PROBLEM TO SOLVE: Reproduce the listing verbatim.

• • •

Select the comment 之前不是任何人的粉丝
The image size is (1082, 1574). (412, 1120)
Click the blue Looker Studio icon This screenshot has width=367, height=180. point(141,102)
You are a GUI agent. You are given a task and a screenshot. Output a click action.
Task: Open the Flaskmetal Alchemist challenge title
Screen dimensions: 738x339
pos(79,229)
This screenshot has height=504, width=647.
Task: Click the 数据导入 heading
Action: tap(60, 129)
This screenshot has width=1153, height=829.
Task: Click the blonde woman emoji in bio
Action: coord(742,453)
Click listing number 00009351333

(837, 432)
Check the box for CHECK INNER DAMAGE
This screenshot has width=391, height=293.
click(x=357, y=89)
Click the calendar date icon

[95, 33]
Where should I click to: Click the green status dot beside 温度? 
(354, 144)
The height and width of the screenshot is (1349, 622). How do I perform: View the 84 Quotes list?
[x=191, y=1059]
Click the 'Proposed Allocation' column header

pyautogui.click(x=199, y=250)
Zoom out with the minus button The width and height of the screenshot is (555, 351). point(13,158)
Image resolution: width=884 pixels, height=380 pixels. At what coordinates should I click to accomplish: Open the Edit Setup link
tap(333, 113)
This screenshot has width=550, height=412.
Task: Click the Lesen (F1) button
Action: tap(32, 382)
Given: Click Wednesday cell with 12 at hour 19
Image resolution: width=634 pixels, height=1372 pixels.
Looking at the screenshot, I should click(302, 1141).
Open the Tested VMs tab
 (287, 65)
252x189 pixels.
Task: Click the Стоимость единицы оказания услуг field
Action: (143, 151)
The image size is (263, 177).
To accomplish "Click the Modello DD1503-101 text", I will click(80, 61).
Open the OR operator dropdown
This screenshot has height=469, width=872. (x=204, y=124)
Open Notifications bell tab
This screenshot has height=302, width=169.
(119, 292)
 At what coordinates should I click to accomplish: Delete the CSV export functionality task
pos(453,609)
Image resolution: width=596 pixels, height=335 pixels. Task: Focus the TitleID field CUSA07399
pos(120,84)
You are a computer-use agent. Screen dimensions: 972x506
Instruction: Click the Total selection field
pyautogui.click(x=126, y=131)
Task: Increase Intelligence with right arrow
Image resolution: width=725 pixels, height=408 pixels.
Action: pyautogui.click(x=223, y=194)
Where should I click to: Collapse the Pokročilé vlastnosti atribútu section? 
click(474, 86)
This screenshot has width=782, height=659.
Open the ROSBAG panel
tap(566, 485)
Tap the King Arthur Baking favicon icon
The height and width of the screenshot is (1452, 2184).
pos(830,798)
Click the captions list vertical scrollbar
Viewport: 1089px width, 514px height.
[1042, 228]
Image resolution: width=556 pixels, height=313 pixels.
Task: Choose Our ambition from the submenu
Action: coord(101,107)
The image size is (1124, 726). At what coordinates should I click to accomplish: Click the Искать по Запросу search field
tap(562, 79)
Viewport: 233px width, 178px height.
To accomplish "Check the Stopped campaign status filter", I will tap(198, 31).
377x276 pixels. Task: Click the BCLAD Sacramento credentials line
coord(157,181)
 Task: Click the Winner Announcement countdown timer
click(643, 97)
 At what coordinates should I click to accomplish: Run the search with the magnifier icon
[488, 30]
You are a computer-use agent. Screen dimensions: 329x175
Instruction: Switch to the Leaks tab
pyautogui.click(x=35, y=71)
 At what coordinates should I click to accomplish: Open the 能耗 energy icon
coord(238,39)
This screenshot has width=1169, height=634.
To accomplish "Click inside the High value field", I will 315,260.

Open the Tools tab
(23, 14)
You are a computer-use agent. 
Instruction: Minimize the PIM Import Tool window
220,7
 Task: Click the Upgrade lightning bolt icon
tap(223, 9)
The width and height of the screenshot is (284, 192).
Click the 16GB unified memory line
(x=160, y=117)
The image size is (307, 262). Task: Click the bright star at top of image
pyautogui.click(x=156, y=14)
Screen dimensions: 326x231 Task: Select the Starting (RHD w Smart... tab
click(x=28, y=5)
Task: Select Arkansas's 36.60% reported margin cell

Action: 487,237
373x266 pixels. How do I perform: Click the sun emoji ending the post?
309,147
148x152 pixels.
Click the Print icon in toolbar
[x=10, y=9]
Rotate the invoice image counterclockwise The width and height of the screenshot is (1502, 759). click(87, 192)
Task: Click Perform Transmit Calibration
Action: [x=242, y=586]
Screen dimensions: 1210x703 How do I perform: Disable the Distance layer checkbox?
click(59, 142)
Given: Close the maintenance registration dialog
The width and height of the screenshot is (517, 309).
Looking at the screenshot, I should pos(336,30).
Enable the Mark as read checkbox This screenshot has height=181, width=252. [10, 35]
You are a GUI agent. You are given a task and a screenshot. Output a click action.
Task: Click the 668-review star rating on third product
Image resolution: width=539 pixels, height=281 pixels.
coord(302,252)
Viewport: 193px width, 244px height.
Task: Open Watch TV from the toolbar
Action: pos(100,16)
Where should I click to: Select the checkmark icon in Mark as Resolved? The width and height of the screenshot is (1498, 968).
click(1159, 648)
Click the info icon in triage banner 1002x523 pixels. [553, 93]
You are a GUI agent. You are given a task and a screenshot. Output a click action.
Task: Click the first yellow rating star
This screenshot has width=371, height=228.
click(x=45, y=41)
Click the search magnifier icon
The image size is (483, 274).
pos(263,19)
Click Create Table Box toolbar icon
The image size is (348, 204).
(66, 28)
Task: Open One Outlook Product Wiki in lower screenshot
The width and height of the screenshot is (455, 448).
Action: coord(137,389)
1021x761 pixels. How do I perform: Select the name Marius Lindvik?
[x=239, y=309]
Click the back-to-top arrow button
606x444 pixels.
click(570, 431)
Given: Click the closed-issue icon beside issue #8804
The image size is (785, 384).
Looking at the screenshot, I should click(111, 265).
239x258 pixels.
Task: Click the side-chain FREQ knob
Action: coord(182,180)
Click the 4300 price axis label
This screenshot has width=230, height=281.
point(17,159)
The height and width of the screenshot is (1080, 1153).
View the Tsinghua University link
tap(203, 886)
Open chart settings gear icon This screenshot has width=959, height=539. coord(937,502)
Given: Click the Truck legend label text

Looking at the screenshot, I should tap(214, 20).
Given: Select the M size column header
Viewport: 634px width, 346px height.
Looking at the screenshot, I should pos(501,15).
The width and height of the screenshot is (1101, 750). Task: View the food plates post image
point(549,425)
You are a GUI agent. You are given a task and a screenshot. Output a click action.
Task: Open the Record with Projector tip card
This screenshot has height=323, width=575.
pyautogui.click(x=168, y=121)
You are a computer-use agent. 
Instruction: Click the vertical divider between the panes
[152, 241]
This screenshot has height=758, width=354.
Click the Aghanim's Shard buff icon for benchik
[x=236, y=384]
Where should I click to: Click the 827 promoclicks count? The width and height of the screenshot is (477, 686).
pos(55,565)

• • •

RESULT:
Select the comment 之前不是任何人的粉丝
The image size is (1082, 1574). (412, 1120)
Click the blue Looker Studio icon This screenshot has width=367, height=180. point(141,102)
You are a GUI agent. You are given a task and a screenshot. Output a click action.
Task: Open the Flaskmetal Alchemist challenge title
Screen dimensions: 738x339
pos(79,229)
This screenshot has height=504, width=647.
Task: Click the 数据导入 heading
Action: tap(60, 129)
This screenshot has width=1153, height=829.
Task: Click the blonde woman emoji in bio
Action: coord(742,453)
Click listing number 00009351333

(837, 432)
Check the box for CHECK INNER DAMAGE
This screenshot has width=391, height=293.
click(x=357, y=89)
Click the calendar date icon

[95, 33]
Where should I click to: Click the green status dot beside 温度? 
(354, 144)
The height and width of the screenshot is (1349, 622). How do I perform: View the 84 Quotes list?
[x=191, y=1059]
Click the 'Proposed Allocation' column header

pyautogui.click(x=199, y=250)
Zoom out with the minus button The width and height of the screenshot is (555, 351). point(13,158)
Image resolution: width=884 pixels, height=380 pixels. At what coordinates should I click to accomplish: Open the Edit Setup link
tap(333, 113)
This screenshot has width=550, height=412.
Task: Click the Lesen (F1) button
Action: tap(32, 382)
Given: Click Wednesday cell with 12 at hour 19
Image resolution: width=634 pixels, height=1372 pixels.
Looking at the screenshot, I should click(302, 1141).
Open the Tested VMs tab
 (287, 65)
252x189 pixels.
Task: Click the Стоимость единицы оказания услуг field
Action: (143, 151)
The image size is (263, 177).
To accomplish "Click the Modello DD1503-101 text", I will click(80, 61).
Open the OR operator dropdown
This screenshot has height=469, width=872. (x=204, y=124)
Open Notifications bell tab
This screenshot has height=302, width=169.
(119, 292)
 At what coordinates should I click to accomplish: Delete the CSV export functionality task
pos(453,609)
Image resolution: width=596 pixels, height=335 pixels. Task: Focus the TitleID field CUSA07399
pos(120,84)
You are a computer-use agent. Screen dimensions: 972x506
Instruction: Click the Total selection field
pyautogui.click(x=126, y=131)
Task: Increase Intelligence with right arrow
Image resolution: width=725 pixels, height=408 pixels.
Action: pyautogui.click(x=223, y=194)
Where should I click to: Collapse the Pokročilé vlastnosti atribútu section? 
click(474, 86)
This screenshot has width=782, height=659.
Open the ROSBAG panel
tap(566, 485)
Tap the King Arthur Baking favicon icon
The height and width of the screenshot is (1452, 2184).
pos(830,798)
Click the captions list vertical scrollbar
Viewport: 1089px width, 514px height.
[1042, 228]
Image resolution: width=556 pixels, height=313 pixels.
Task: Choose Our ambition from the submenu
Action: coord(101,107)
The image size is (1124, 726). At what coordinates should I click to accomplish: Click the Искать по Запросу search field
tap(562, 79)
Viewport: 233px width, 178px height.
To accomplish "Check the Stopped campaign status filter", I will tap(198, 31).
377x276 pixels. Task: Click the BCLAD Sacramento credentials line
coord(157,181)
 Task: Click the Winner Announcement countdown timer
click(643, 97)
 At what coordinates should I click to accomplish: Run the search with the magnifier icon
[488, 30]
You are a computer-use agent. Screen dimensions: 329x175
Instruction: Switch to the Leaks tab
pyautogui.click(x=35, y=71)
 At what coordinates should I click to accomplish: Open the 能耗 energy icon
coord(238,39)
This screenshot has width=1169, height=634.
To accomplish "Click inside the High value field", I will 315,260.

Open the Tools tab
(23, 14)
You are a computer-use agent. 
Instruction: Minimize the PIM Import Tool window
220,7
 Task: Click the Upgrade lightning bolt icon
tap(223, 9)
The width and height of the screenshot is (284, 192).
Click the 16GB unified memory line
(x=160, y=117)
The image size is (307, 262). Task: Click the bright star at top of image
pyautogui.click(x=156, y=14)
Screen dimensions: 326x231 Task: Select the Starting (RHD w Smart... tab
click(x=28, y=5)
Task: Select Arkansas's 36.60% reported margin cell

Action: 487,237
373x266 pixels. How do I perform: Click the sun emoji ending the post?
309,147
148x152 pixels.
Click the Print icon in toolbar
[x=10, y=9]
Rotate the invoice image counterclockwise The width and height of the screenshot is (1502, 759). click(87, 192)
Task: Click Perform Transmit Calibration
Action: [x=242, y=586]
Screen dimensions: 1210x703 How do I perform: Disable the Distance layer checkbox?
click(59, 142)
Given: Close the maintenance registration dialog
The width and height of the screenshot is (517, 309).
Looking at the screenshot, I should pos(336,30).
Enable the Mark as read checkbox This screenshot has height=181, width=252. [10, 35]
You are a GUI agent. You are given a task and a screenshot. Output a click action.
Task: Click the 668-review star rating on third product
Image resolution: width=539 pixels, height=281 pixels.
coord(302,252)
Viewport: 193px width, 244px height.
Task: Open Watch TV from the toolbar
Action: pos(100,16)
Where should I click to: Select the checkmark icon in Mark as Resolved? The width and height of the screenshot is (1498, 968).
click(1159, 648)
Click the info icon in triage banner 1002x523 pixels. [553, 93]
You are a GUI agent. You are given a task and a screenshot. Output a click action.
Task: Click the first yellow rating star
This screenshot has width=371, height=228.
click(x=45, y=41)
Click the search magnifier icon
The image size is (483, 274).
pos(263,19)
Click Create Table Box toolbar icon
The image size is (348, 204).
(66, 28)
Task: Open One Outlook Product Wiki in lower screenshot
The width and height of the screenshot is (455, 448).
Action: coord(137,389)
1021x761 pixels. How do I perform: Select the name Marius Lindvik?
[x=239, y=309]
Click the back-to-top arrow button
606x444 pixels.
click(570, 431)
Given: Click the closed-issue icon beside issue #8804
The image size is (785, 384).
Looking at the screenshot, I should click(111, 265).
239x258 pixels.
Task: Click the side-chain FREQ knob
Action: coord(182,180)
Click the 4300 price axis label
This screenshot has width=230, height=281.
point(17,159)
The height and width of the screenshot is (1080, 1153).
View the Tsinghua University link
tap(203, 886)
Open chart settings gear icon This screenshot has width=959, height=539. coord(937,502)
Given: Click the Truck legend label text

Looking at the screenshot, I should tap(214, 20).
Given: Select the M size column header
Viewport: 634px width, 346px height.
Looking at the screenshot, I should pos(501,15).
The width and height of the screenshot is (1101, 750). Task: View the food plates post image
point(549,425)
You are a GUI agent. You are given a task and a screenshot. Output a click action.
Task: Open the Record with Projector tip card
This screenshot has height=323, width=575.
pyautogui.click(x=168, y=121)
You are a computer-use agent. 
Instruction: Click the vertical divider between the panes
[152, 241]
This screenshot has height=758, width=354.
Click the Aghanim's Shard buff icon for benchik
[x=236, y=384]
Where should I click to: Click the 827 promoclicks count? The width and height of the screenshot is (477, 686).
pos(55,565)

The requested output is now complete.